## EXERCISE GOAL
Transcribe the listing that follows exactly, from its first line to its last.

## MATERIAL FOR THIS EXERCISE
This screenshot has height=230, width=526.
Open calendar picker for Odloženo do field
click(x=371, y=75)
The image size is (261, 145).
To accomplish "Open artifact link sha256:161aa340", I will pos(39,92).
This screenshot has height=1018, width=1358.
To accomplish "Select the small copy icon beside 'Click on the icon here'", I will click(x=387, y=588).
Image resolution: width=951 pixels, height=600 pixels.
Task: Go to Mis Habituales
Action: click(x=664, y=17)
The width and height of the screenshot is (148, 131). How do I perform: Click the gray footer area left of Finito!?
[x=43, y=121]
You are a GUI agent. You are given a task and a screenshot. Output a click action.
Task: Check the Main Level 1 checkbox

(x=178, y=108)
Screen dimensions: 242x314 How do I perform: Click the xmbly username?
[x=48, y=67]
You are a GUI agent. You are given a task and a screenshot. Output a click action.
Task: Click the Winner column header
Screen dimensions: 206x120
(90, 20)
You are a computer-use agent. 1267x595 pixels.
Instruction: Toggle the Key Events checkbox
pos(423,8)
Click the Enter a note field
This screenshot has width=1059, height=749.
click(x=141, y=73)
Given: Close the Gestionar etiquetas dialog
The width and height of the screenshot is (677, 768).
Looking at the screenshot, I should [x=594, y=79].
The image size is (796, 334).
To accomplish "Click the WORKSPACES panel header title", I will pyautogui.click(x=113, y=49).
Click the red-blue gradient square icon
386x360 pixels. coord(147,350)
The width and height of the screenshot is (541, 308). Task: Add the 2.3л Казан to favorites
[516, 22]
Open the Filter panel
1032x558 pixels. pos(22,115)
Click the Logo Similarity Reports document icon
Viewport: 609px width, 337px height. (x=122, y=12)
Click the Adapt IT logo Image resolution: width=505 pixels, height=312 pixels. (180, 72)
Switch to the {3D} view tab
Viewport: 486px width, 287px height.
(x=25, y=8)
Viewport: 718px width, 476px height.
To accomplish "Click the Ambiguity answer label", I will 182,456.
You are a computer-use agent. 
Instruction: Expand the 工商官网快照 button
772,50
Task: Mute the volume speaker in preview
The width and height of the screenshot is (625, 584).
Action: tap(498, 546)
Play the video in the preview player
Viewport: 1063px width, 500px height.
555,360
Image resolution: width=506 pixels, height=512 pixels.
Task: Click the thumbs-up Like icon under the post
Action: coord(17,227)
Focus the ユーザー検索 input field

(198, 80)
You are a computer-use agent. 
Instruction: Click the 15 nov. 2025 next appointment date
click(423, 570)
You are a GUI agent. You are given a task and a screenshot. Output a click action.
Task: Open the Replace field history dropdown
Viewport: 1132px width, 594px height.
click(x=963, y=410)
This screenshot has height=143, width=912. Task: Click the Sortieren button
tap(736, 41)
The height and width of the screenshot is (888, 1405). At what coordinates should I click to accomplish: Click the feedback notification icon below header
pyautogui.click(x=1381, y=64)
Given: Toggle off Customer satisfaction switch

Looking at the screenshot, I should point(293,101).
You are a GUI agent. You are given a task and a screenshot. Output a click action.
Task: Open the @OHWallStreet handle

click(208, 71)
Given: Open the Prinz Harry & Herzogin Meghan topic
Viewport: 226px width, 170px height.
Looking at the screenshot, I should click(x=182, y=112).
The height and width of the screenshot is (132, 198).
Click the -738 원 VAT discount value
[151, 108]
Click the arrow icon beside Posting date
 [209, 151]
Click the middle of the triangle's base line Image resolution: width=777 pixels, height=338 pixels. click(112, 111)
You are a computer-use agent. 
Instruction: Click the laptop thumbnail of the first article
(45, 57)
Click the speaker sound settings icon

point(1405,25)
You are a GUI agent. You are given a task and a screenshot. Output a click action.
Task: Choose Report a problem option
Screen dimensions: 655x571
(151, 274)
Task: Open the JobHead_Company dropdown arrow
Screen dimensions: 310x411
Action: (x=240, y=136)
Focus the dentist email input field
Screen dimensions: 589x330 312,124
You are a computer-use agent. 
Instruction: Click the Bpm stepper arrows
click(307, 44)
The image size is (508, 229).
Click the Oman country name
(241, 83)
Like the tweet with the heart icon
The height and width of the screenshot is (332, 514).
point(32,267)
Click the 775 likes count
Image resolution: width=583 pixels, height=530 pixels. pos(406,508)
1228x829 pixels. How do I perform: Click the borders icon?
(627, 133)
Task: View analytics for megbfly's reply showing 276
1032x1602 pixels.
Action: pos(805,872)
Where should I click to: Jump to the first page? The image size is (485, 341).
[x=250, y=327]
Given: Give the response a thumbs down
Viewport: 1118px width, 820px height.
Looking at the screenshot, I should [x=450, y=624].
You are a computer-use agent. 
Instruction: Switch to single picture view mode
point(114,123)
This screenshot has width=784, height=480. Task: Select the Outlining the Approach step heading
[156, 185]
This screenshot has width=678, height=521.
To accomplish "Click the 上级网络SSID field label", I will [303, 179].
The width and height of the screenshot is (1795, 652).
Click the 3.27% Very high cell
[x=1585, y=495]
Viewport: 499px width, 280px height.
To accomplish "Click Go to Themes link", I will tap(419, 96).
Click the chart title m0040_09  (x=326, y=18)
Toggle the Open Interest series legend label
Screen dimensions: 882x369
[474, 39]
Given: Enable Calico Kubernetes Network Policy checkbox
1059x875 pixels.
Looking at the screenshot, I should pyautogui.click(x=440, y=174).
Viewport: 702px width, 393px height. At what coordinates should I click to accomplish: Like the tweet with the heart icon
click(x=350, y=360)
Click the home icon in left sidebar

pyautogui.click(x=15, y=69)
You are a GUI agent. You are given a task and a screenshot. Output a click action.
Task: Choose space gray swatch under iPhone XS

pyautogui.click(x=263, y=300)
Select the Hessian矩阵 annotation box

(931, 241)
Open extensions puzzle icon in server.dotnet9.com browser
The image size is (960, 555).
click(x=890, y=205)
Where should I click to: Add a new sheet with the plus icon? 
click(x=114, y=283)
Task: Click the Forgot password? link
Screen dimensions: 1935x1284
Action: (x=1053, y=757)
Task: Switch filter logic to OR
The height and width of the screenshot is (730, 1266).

## RESPONSE TO THE TASK
This screenshot has height=230, width=526.
Open calendar picker for Odloženo do field
click(x=371, y=75)
The image size is (261, 145).
To accomplish "Open artifact link sha256:161aa340", I will pos(39,92).
This screenshot has height=1018, width=1358.
To accomplish "Select the small copy icon beside 'Click on the icon here'", I will click(x=387, y=588).
Image resolution: width=951 pixels, height=600 pixels.
Task: Go to Mis Habituales
Action: click(x=664, y=17)
The width and height of the screenshot is (148, 131). How do I perform: Click the gray footer area left of Finito!?
[x=43, y=121]
You are a GUI agent. You are given a task and a screenshot. Output a click action.
Task: Check the Main Level 1 checkbox

(x=178, y=108)
Screen dimensions: 242x314 How do I perform: Click the xmbly username?
[x=48, y=67]
You are a GUI agent. You are given a task and a screenshot. Output a click action.
Task: Click the Winner column header
Screen dimensions: 206x120
(90, 20)
You are a computer-use agent. 1267x595 pixels.
Instruction: Toggle the Key Events checkbox
pos(423,8)
Click the Enter a note field
This screenshot has width=1059, height=749.
click(x=141, y=73)
Given: Close the Gestionar etiquetas dialog
The width and height of the screenshot is (677, 768).
Looking at the screenshot, I should [x=594, y=79].
The image size is (796, 334).
To accomplish "Click the WORKSPACES panel header title", I will pyautogui.click(x=113, y=49).
Click the red-blue gradient square icon
386x360 pixels. coord(147,350)
The width and height of the screenshot is (541, 308). Task: Add the 2.3л Казан to favorites
[516, 22]
Open the Filter panel
1032x558 pixels. pos(22,115)
Click the Logo Similarity Reports document icon
Viewport: 609px width, 337px height. (x=122, y=12)
Click the Adapt IT logo Image resolution: width=505 pixels, height=312 pixels. (180, 72)
Switch to the {3D} view tab
Viewport: 486px width, 287px height.
(x=25, y=8)
Viewport: 718px width, 476px height.
To accomplish "Click the Ambiguity answer label", I will 182,456.
You are a computer-use agent. 
Instruction: Expand the 工商官网快照 button
772,50
Task: Mute the volume speaker in preview
The width and height of the screenshot is (625, 584).
Action: tap(498, 546)
Play the video in the preview player
Viewport: 1063px width, 500px height.
555,360
Image resolution: width=506 pixels, height=512 pixels.
Task: Click the thumbs-up Like icon under the post
Action: coord(17,227)
Focus the ユーザー検索 input field

(198, 80)
You are a computer-use agent. 
Instruction: Click the 15 nov. 2025 next appointment date
click(423, 570)
You are a GUI agent. You are given a task and a screenshot. Output a click action.
Task: Open the Replace field history dropdown
Viewport: 1132px width, 594px height.
click(x=963, y=410)
This screenshot has height=143, width=912. Task: Click the Sortieren button
tap(736, 41)
The height and width of the screenshot is (888, 1405). At what coordinates should I click to accomplish: Click the feedback notification icon below header
pyautogui.click(x=1381, y=64)
Given: Toggle off Customer satisfaction switch

Looking at the screenshot, I should point(293,101).
You are a GUI agent. You are given a task and a screenshot. Output a click action.
Task: Open the @OHWallStreet handle

click(208, 71)
Given: Open the Prinz Harry & Herzogin Meghan topic
Viewport: 226px width, 170px height.
Looking at the screenshot, I should click(x=182, y=112).
The height and width of the screenshot is (132, 198).
Click the -738 원 VAT discount value
[151, 108]
Click the arrow icon beside Posting date
 [209, 151]
Click the middle of the triangle's base line Image resolution: width=777 pixels, height=338 pixels. click(112, 111)
You are a computer-use agent. 
Instruction: Click the laptop thumbnail of the first article
(45, 57)
Click the speaker sound settings icon

point(1405,25)
You are a GUI agent. You are given a task and a screenshot. Output a click action.
Task: Choose Report a problem option
Screen dimensions: 655x571
(151, 274)
Task: Open the JobHead_Company dropdown arrow
Screen dimensions: 310x411
Action: (x=240, y=136)
Focus the dentist email input field
Screen dimensions: 589x330 312,124
You are a computer-use agent. 
Instruction: Click the Bpm stepper arrows
click(307, 44)
The image size is (508, 229).
Click the Oman country name
(241, 83)
Like the tweet with the heart icon
The height and width of the screenshot is (332, 514).
point(32,267)
Click the 775 likes count
Image resolution: width=583 pixels, height=530 pixels. pos(406,508)
1228x829 pixels. How do I perform: Click the borders icon?
(627, 133)
Task: View analytics for megbfly's reply showing 276
1032x1602 pixels.
Action: pos(805,872)
Where should I click to: Jump to the first page? The image size is (485, 341).
[x=250, y=327]
Given: Give the response a thumbs down
Viewport: 1118px width, 820px height.
Looking at the screenshot, I should [x=450, y=624].
You are a computer-use agent. 
Instruction: Switch to single picture view mode
point(114,123)
This screenshot has width=784, height=480. Task: Select the Outlining the Approach step heading
[156, 185]
This screenshot has width=678, height=521.
To accomplish "Click the 上级网络SSID field label", I will [303, 179].
The width and height of the screenshot is (1795, 652).
Click the 3.27% Very high cell
[x=1585, y=495]
Viewport: 499px width, 280px height.
To accomplish "Click Go to Themes link", I will tap(419, 96).
Click the chart title m0040_09  (x=326, y=18)
Toggle the Open Interest series legend label
Screen dimensions: 882x369
[474, 39]
Given: Enable Calico Kubernetes Network Policy checkbox
1059x875 pixels.
Looking at the screenshot, I should pyautogui.click(x=440, y=174).
Viewport: 702px width, 393px height. At what coordinates should I click to accomplish: Like the tweet with the heart icon
click(x=350, y=360)
Click the home icon in left sidebar

pyautogui.click(x=15, y=69)
You are a GUI agent. You are given a task and a screenshot. Output a click action.
Task: Choose space gray swatch under iPhone XS

pyautogui.click(x=263, y=300)
Select the Hessian矩阵 annotation box

(931, 241)
Open extensions puzzle icon in server.dotnet9.com browser
The image size is (960, 555).
click(x=890, y=205)
Where should I click to: Add a new sheet with the plus icon? 
click(x=114, y=283)
Task: Click the Forgot password? link
Screen dimensions: 1935x1284
Action: (x=1053, y=757)
Task: Switch filter logic to OR
The height and width of the screenshot is (730, 1266).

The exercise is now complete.